Q3 Projected to Be Lower than Q2

As earnings season begins to heat up, Wall Street thinks that earnings for the S&P 500 will be lower in the third quarter than they were in the second.

For the record, the S&P 500 earned $24.86 in the second quarter which was an all-time record. Wall Street currently expects Q2 earnings to come in at $24.29 which is a drop of 2.29%.

Don’t be too alarmed — this is still a projected increase of 12.66% from one year ago. Wall Street expects earnings growth to accelerate to close to 17% in the fourth quarter, which seems too optimistic to me.
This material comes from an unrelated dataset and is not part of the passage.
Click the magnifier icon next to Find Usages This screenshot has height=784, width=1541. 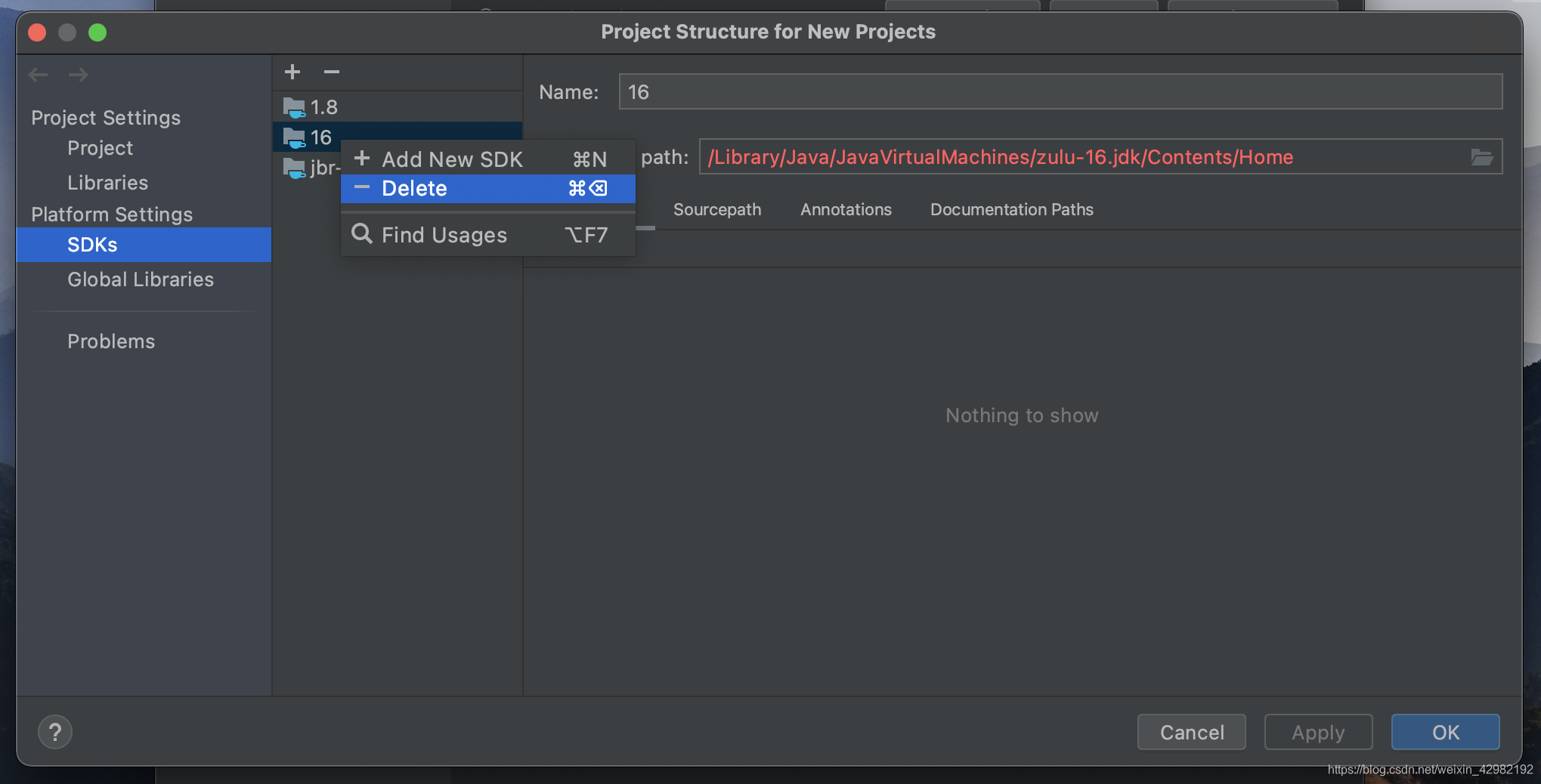point(361,234)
The Street also expects earnings growth of 13.18% in 2012, which is again probably too high.

Sales for the S&P 500 are projected to fall sequentially from $258.76 to $263.31. That’s a drop of 1.73%. Since earnings are projected to fall more than sales, that means operating margins are expected to fall slightly — from 9.44% to 0.39%.
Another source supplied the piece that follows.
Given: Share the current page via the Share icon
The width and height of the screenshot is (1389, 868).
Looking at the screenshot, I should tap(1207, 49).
The operating margin market of 9.44% in Q2 was the highest since the 9.60% mark reached in the third quarter of 2006. The lesson is that earnings can’t continue to rise thanks to higher margins — sales need to rise as well.

To give you an idea of how powerful the margin story has been, sales growth from Q2 of 2009 to Q2 of 2011 was almost 18%. Earnings growth, however, was 80%. Margins increased from 6.19% to 9.44%.